Researchers produce blood stem cells in lab for the first time

22 May 2017 | News

Two research teams were successful in creating blood stem cells in the laboratory for the first time. The latest advances have buoyed the spirits of researchers who have been frustrated by their inability to generate blood stem cells from iPS cells.

In two separate studies, researchers successfully create blood stem cells in the laboratory for the first time. One study was spearheaded by George Daley at the Boston Children’s Hospital in Massachusetts and the other was led by Shahin Rafii at the Weill Cornell Medical College in New York City.
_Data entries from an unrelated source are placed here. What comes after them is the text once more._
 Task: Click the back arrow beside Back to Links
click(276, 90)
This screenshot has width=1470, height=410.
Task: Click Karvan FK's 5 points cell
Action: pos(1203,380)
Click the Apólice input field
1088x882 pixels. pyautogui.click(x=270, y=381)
Daley’s team chose skin cells and other cells taken from adults as their starting material. Using a standard method, they reprogrammed the cells into induced pluripotent stem (iPS) cells, which are capable of producing many other cell types. Until now, however, iPS cells have not been morphed into cells that create blood.

The next step was the novel one: Daley and his colleagues inserted seven transcription factors — genes that control other genes — into the genomes of the iPS cells. Then they injected these modified human cells into mice to develop. Twelve weeks later, the iPS cells had transformed into progenitor cells capable of making the range of cells found in human blood, including immune cells. The progenitor cells are “tantalizingly close” to naturally occurring ‘haemopoetic’ blood stem cells, says Daley.
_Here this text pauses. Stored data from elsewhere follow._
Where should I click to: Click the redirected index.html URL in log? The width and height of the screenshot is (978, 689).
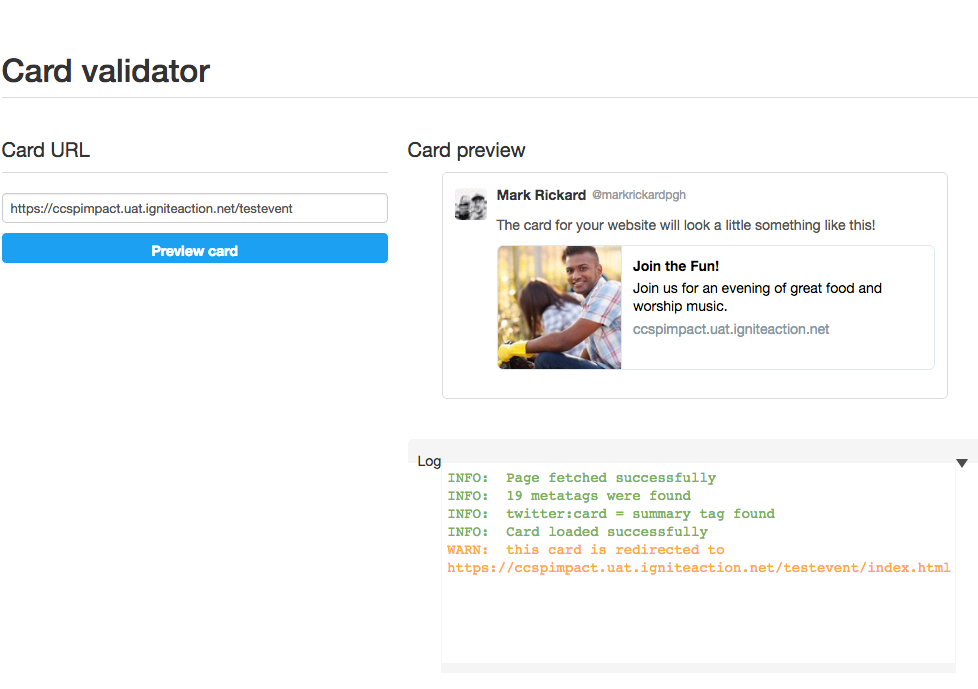699,568
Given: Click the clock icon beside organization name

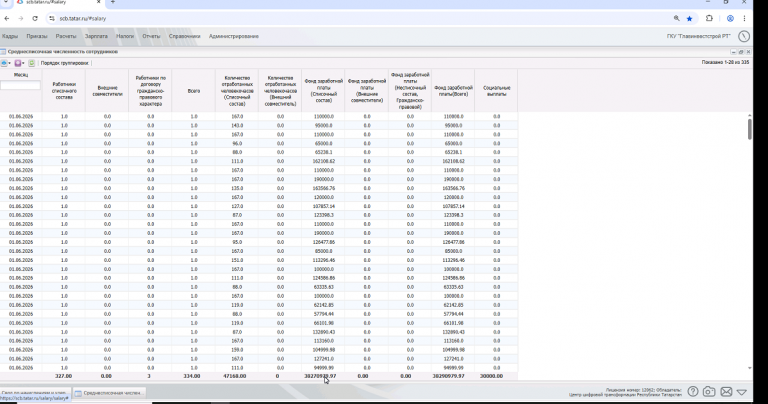Looking at the screenshot, I should (x=744, y=36).
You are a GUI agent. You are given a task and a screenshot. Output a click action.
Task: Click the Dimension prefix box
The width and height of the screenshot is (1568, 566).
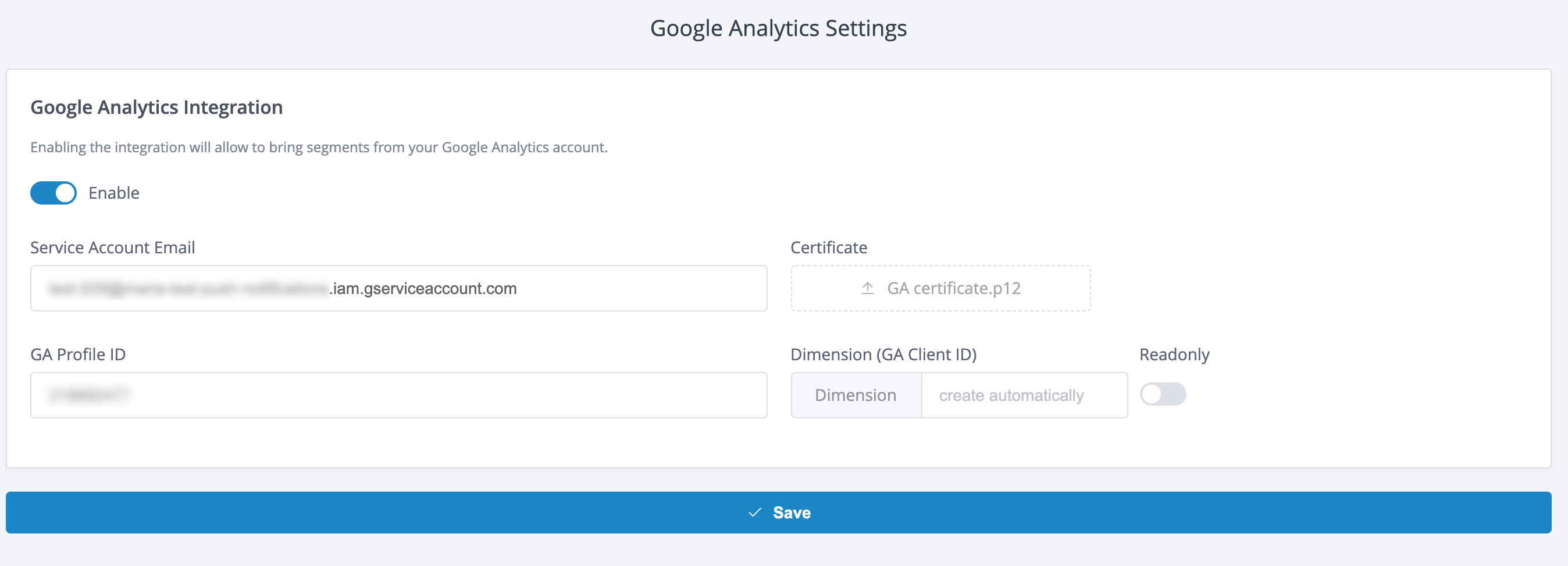coord(855,395)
By contrast, Rafii’s team generated true blood stem cells from mice without the intermediate step of creating iPS cells. The researchers began by extracting cells from the lining of blood vessels in mature mice. They then inserted four transcription factors into the genomes of these cells, and kept them in Petri dishes designed to mimic the environment inside human blood vessels. There, the cells morphed into blood stem cells and multiplied.

When the researchers injected these stem cells into mice that had been treated with radiation to kill most of their blood and immune cells, the animals recovered. The stem cells regenerated the blood, including immune cells, and the mice went on to live a full life — more than 1.5 years in the lab.
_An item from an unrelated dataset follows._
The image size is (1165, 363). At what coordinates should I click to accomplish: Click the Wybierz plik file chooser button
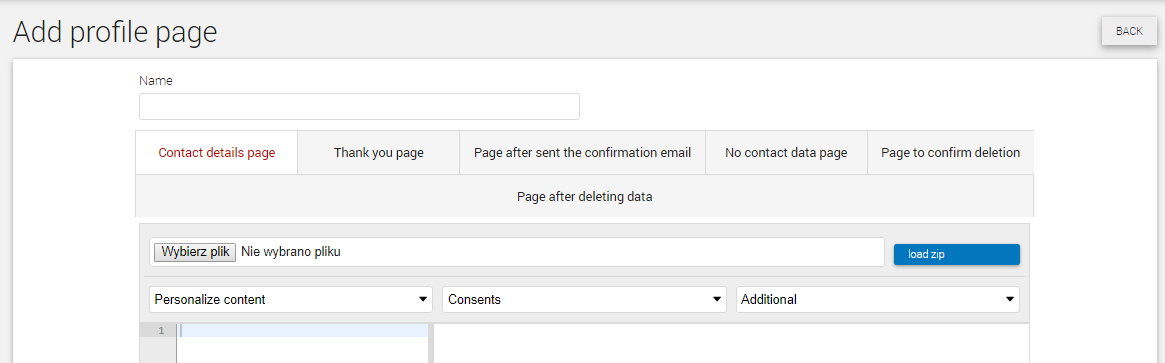pyautogui.click(x=195, y=252)
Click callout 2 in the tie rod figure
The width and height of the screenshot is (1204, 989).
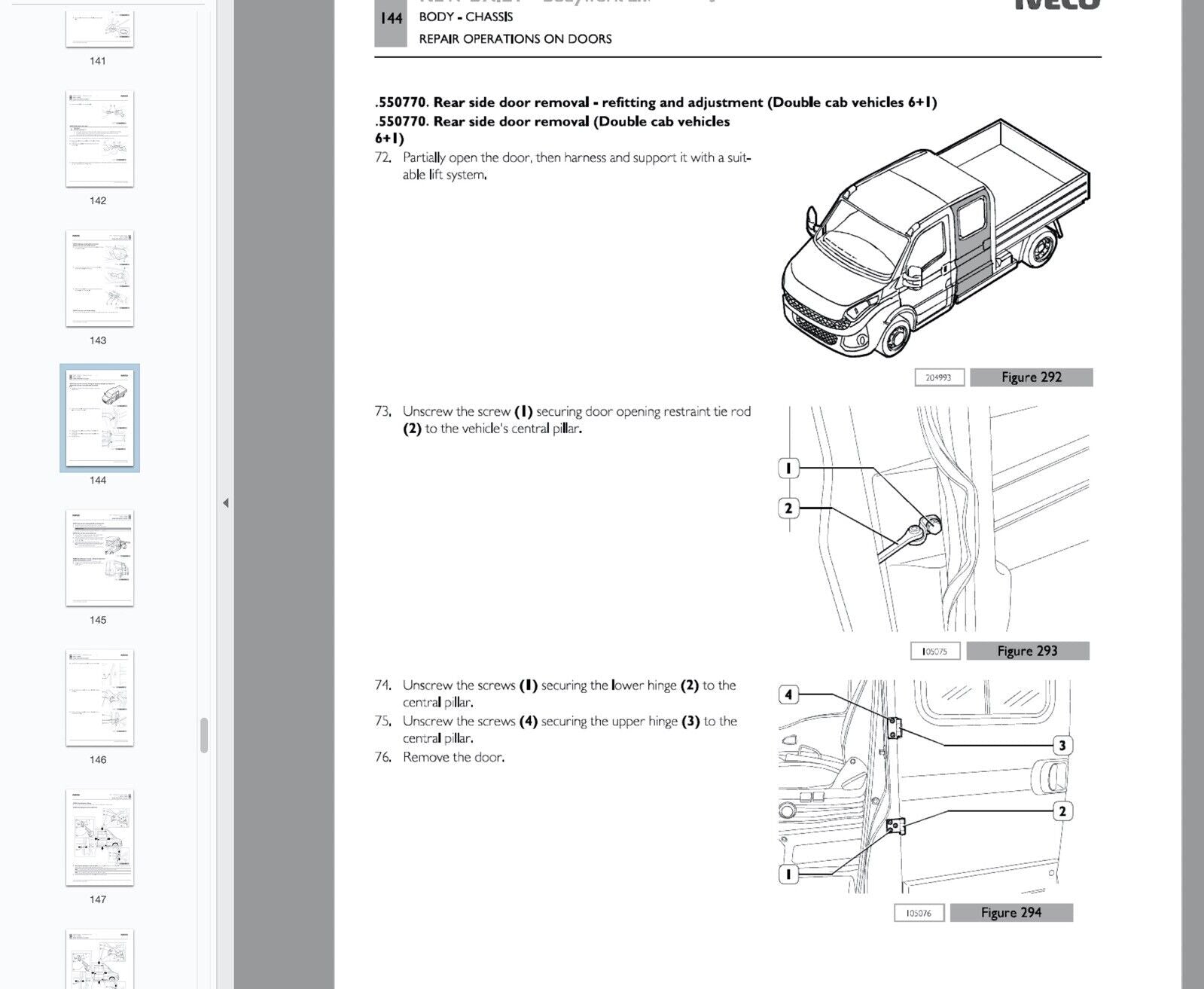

Because he bypassed the iPS-cell stage, Rafii compares his approach to a direct aeroplane flight, and Daley’s procedure to a flight that takes a detour to the Moon before reaching its final destination. Using the most efficient method to generate stem cells matters, he adds, because every time a gene is added to a batch of cells, a large portion of the batch fails to incorporate it and must be thrown out. There is also a risk that some cells will mutate after they are modified in the lab, and could form tumours if they are implanted into people.

According to the news reported by the Nature, Daley and other researchers are confident that the method he used can be made more efficient, and less likely to spur tumour growth and other abnormalities in modified cells. One possibility is to temporarily alter gene expression in iPS cells, rather than permanently insert genes that encode transcription factors, says Jeanne Loring, a stem-cell researcher at the Scripps Research Institute in La Jolla, California. She notes that iPS cells can be generated from skin and other tissue that is easy to access, whereas Rafii’s method begins with cells that line blood vessels, which are more difficult to gather and to keep alive in the lab.

Time will determine which approach succeeds. But the latest advances have buoyed the spirits of researchers who have been frustrated by their inability to generate blood stem cells from iPS cells.